[ModSqueak] Name space semantics was: Re: Some of my thoughts

Wed Aug 15 18:39:31 UTC 2001

Roel Wuyts wrote:

> 
> B) Another option: every module acts as a factory for all the classes it
> defines, and it holds a number of references to other modules (the ones it
> depends on), and there is a new keyword 'myModule' (with as semantics that
> it refers to the current model) (maybe it's not even needed). For example,
> suppose I implement a module RoelWidgets, and it uses some collections. When
> I use a collection, the code could look like: 'x := (myModule collections
> classFor: #Set) new.'. When configuring my module I can then say that the
> 'collections' reference should point to the Collections module. Regular
> type-checking-like techniques can the be used to ensure that this is
> possible (or we can throw runtime exception if you reference an unexisting
> class).

This seems unnecessarily complicated. Cf. 'myModule collections classFor:
#Set'. We are already in the current module; 'collections' is known in the
current module and can therefore be refd. as 'collections'. Hence myModule
(should really be thisModule, cf. the existing special name thisContext) is
redundant as you indicate. 'classFor: #Set' would be like today writing
(Smalltalk at: #Set) new instead of Set new.

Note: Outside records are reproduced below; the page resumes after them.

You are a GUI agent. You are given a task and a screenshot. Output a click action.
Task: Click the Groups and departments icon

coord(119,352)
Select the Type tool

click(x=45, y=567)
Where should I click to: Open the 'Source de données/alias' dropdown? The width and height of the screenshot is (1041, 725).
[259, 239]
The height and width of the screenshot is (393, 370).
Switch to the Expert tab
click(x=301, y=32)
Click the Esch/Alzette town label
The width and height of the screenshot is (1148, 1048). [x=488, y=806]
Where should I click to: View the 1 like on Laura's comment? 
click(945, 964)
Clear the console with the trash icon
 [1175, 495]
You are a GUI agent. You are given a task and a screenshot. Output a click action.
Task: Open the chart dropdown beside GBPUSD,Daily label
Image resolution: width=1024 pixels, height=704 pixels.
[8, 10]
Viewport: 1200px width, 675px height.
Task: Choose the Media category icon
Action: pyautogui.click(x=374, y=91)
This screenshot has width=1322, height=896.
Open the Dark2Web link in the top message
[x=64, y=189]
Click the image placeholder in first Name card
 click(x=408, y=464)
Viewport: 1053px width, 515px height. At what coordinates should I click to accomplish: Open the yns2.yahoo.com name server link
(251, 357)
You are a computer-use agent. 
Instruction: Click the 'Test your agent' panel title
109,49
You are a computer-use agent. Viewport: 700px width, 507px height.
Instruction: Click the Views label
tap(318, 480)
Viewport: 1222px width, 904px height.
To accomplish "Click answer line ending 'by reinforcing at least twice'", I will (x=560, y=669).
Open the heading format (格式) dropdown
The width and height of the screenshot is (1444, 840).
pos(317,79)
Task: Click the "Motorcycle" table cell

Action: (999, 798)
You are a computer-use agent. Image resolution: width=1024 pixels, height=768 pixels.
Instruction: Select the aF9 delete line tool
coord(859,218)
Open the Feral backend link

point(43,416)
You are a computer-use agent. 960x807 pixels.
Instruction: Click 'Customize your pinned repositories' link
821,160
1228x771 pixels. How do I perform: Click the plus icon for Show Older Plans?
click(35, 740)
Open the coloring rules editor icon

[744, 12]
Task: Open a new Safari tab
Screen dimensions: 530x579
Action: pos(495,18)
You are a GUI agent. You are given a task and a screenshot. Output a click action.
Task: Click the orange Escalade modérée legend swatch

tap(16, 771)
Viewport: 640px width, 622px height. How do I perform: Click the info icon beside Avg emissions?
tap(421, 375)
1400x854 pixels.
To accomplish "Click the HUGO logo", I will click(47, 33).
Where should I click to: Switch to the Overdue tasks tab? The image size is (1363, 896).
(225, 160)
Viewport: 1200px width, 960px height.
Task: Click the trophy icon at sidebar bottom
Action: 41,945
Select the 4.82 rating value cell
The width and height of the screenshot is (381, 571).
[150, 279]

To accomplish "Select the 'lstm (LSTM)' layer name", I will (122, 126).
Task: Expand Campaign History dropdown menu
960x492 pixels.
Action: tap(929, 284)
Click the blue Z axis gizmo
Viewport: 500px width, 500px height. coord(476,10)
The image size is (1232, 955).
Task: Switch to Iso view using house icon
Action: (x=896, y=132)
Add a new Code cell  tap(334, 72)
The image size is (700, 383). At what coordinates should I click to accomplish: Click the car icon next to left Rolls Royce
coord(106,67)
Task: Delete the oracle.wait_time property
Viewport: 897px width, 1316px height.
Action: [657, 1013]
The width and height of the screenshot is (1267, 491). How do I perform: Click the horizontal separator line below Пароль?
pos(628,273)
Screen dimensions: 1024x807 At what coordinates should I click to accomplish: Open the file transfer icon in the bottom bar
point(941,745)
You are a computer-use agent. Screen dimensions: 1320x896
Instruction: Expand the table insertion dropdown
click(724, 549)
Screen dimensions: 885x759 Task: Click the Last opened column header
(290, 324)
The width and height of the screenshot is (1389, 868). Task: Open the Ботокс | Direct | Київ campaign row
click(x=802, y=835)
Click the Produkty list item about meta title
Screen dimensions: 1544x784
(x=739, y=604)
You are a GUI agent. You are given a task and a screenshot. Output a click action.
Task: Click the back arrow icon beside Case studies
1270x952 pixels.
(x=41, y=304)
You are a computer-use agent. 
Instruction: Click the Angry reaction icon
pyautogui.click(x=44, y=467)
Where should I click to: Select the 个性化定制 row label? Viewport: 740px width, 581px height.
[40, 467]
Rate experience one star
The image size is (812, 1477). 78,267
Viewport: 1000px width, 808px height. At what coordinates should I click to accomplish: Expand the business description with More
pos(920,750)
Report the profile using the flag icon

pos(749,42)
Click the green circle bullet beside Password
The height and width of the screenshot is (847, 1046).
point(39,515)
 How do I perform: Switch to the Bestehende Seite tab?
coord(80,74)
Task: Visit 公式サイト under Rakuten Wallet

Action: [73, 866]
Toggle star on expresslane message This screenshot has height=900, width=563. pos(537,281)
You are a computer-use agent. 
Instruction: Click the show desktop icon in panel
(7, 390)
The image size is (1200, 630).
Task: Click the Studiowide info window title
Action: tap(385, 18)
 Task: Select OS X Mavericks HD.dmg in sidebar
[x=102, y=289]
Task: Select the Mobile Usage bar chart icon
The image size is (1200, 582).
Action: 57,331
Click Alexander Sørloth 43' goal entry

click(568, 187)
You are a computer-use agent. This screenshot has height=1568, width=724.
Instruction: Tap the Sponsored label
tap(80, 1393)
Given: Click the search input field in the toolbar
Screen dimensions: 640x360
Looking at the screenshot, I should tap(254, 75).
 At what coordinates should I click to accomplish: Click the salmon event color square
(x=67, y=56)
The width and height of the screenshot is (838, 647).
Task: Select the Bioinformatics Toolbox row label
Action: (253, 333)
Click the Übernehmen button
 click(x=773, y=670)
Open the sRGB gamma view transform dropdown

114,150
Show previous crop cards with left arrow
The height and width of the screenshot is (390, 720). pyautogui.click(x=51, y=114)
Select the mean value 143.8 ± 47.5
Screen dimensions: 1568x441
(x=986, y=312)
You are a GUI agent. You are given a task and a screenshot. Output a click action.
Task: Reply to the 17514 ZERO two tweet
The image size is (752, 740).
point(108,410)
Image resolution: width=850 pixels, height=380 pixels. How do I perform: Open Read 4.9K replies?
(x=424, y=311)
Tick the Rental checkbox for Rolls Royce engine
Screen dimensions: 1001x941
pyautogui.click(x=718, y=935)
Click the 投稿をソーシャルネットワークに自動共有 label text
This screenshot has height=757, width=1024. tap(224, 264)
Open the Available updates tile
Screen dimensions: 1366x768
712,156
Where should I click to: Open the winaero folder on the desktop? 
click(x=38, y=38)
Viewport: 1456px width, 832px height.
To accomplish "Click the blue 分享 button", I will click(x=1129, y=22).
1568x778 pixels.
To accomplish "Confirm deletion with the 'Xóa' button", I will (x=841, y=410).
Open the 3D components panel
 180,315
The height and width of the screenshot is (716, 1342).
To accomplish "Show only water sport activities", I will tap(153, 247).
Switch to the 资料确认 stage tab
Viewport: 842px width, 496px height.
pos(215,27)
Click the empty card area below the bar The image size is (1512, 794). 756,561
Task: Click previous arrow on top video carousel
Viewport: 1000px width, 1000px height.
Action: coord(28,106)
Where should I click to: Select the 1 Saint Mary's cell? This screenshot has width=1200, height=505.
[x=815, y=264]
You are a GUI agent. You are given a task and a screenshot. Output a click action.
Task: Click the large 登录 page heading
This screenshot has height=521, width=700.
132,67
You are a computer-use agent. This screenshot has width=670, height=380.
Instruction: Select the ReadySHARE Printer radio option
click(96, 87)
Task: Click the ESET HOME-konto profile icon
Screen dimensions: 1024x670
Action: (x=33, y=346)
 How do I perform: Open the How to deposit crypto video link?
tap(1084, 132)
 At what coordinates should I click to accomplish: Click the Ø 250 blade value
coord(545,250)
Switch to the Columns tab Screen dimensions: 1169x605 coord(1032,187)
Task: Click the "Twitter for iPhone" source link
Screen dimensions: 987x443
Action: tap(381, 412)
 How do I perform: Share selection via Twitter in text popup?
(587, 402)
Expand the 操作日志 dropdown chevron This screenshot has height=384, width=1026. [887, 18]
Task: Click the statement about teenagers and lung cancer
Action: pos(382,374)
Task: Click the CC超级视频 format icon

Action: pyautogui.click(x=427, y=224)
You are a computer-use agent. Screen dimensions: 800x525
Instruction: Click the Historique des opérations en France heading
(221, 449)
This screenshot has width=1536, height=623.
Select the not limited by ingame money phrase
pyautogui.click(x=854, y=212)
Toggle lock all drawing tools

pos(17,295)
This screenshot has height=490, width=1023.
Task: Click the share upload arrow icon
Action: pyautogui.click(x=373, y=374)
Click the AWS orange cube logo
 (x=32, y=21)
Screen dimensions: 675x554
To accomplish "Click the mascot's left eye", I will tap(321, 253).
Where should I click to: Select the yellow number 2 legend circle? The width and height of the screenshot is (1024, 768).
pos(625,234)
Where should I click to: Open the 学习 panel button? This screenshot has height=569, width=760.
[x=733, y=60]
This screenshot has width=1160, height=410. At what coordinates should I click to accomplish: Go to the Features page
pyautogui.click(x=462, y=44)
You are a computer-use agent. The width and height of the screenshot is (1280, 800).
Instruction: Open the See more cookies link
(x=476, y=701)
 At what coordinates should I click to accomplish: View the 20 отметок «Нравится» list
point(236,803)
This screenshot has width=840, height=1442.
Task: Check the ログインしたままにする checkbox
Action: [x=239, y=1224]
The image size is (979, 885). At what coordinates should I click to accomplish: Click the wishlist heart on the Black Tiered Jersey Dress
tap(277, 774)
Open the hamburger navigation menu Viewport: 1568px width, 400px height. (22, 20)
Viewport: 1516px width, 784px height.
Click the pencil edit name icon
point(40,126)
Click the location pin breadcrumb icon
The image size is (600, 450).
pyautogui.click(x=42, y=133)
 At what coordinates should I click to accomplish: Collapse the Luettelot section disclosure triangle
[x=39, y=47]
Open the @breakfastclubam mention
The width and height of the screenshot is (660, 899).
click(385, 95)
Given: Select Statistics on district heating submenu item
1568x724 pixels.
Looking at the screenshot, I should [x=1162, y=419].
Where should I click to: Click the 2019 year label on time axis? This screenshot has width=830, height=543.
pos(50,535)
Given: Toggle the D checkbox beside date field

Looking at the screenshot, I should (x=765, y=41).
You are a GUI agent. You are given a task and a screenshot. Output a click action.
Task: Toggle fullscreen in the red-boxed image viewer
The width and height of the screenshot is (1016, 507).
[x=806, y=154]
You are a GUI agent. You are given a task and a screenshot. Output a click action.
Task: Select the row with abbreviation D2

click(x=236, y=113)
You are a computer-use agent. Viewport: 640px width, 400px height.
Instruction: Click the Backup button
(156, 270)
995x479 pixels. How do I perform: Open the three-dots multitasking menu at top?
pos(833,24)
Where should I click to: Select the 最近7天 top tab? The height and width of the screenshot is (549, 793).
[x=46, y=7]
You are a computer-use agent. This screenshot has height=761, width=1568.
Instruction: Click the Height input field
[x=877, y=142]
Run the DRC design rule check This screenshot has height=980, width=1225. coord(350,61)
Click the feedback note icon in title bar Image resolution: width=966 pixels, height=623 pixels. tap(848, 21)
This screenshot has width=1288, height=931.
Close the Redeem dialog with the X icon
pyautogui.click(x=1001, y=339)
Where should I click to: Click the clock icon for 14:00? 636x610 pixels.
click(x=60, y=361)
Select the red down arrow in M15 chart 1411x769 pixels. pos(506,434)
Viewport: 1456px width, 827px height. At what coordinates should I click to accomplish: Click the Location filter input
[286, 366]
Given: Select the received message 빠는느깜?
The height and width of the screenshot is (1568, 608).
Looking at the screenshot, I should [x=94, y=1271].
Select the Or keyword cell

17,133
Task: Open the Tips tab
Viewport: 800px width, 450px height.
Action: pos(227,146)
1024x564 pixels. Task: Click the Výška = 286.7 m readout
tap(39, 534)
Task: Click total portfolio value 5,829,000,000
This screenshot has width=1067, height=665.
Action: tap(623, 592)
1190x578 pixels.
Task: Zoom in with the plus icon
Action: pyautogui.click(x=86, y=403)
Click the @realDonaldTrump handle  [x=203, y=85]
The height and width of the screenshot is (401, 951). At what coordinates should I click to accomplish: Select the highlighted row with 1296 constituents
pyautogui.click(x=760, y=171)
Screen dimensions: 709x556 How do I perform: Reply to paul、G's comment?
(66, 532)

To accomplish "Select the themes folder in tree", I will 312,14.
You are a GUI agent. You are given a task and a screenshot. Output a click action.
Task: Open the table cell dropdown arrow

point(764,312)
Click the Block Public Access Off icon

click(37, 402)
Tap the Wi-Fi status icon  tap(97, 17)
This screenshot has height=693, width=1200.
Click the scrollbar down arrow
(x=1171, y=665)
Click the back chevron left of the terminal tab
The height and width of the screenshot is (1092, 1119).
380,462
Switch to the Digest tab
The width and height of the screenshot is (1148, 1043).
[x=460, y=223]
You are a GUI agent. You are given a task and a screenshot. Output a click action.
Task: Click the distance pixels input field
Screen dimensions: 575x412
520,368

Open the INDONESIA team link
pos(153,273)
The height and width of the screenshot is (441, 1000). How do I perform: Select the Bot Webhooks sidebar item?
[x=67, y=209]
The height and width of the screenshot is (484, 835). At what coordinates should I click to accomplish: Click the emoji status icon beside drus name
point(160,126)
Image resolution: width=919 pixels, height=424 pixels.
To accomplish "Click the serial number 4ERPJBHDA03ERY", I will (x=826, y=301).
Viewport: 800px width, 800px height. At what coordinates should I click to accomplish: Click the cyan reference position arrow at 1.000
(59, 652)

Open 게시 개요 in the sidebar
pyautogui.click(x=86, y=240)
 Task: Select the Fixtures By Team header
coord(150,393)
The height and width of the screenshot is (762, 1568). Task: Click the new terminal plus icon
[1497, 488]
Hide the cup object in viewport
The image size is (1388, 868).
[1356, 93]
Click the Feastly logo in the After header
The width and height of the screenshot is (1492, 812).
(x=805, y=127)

But as a matter of fact, Dan has already thought of many of these things in
his Environments work, and this already has a working implementation in the
current image. The following is a quote of the class comment for
Environment, from the Squeak image. It deserves reading as it is. I have
added headers for clarity:

> Environments are used to provide separate name spaces in Squeak.  Each one
> operates pretty much the same way that the Smalltalk systemDictionary is used
> in a non-partitioned Squeak.
> 
Inheritance:
> Each class has a direct-access environment in which it is compiled.  Its
> environment slot points to an instance of this class, and it is there where
> the bindings of global variables are sought.  The compiler looks up these
> bindings using normal dictionary protocol (at:, etc).  If a binding is not
> found, then the name is looked up in the environment from which that one
> inherits, if any.  In this way a class may be compiled in a context that
> consists of several nested name spaces, and direct reference may be made to
> any of the objects resident in those spaces.
>
Qualified refs:
> Various methods may need to refer to objects that reside in environnments that
> are not a part of their direct-access environment.  For these references, a
> simple global reference,
> Thing
> may not be used, and instead the construct,
> Envt Thing
> must be used.  In this case Envt is a gloabl reference to another environment,
> and the global name, Thing, is sent as a message to that environment.
> 
> Obviously, such a foreign reference cannot be resolved unless the environment
> in question implements a method of that name.  This is how environmental
> variables are exported.
> 
Implementation, speed:
> Each environment has its own unique class.  With this structure, each
> environment can have its own instance-specific messeages to provide access to
> its exported symbols.  Note that this mechanism provides much faster runtime
> access than the Dictionary at: protocol.  Also note that inheritance provides
> a trivial implementation of nested name scope by the same token.
> 
> In the early stages of installing partitioned environments in Squeak,
> interpreted access will be provided in several ways.  To begin with,
> environments will intercept the doesNotUnderstand: message and, if the message
> begins with a capital letter, it will look up the corresponding name using
> #at:, and return the value if found.  A refinement to this feature will be to
> compile an export method on the spot, so that subsequent accesses to that
> variable run much faster.
>
Assigning to imported globals:
> Note that there is no Environmental access pattern analogous to 'Envt Thing'.
> If an implementor wishes to store into environmental variables, he must do so
> by defining, eg, a SetThingTo: method and using a call to that method in his
> code.  We may choose to only allow one certain pattern of access to be
> compiled in any subclass of Environment to enforce some understandable style
> of coding.

My comments:

1. Note that this scheme allows 2 kinds of foreign reference: inherited and
explicitly quailfied. (Inherited is called imported in VW, and Allen W-B
uses a bunch of names for these things.)

Example: X is defined by module B.
inherited: You can write 'X' in module A since it inherits module B
qualified You write 'B X' to access it.

Note that Wirth allowed both kinds in Modula-2 but later removed the
inherited kind from Oberon. The second kind is my favorite too, but the
other is needed for backward compatibility with regular-style Squeak and
Smalltalk. So I would have liked to have only one for brevity and elegance,
but I think we'll need both in practice.

<Andrew: My 'root' proposal was that the 'root' namespace would inherit all
names from all modules. However, I also see the point in having the tools
resolve refs instead.

2. Single inheritance is not very powerful. Specifically, it is too
coarse-grained for what we will need. I know that it will not be enough to
modularize Squeak as we will want (eg. a minimal core, headless, etc.),
unless we decide to rewrite the system with qualified global refs except for
the single inheritance path. And in that case I think we should just as well
not have any inheritance at all.

I propose instead a Self-style solution, where each module has an ordered
list of modules that should be available from within it. If a module should
be inherited/imported, then it is simply marked as such. Cf. Self marking
slots as parents. The ordering handles conflicts.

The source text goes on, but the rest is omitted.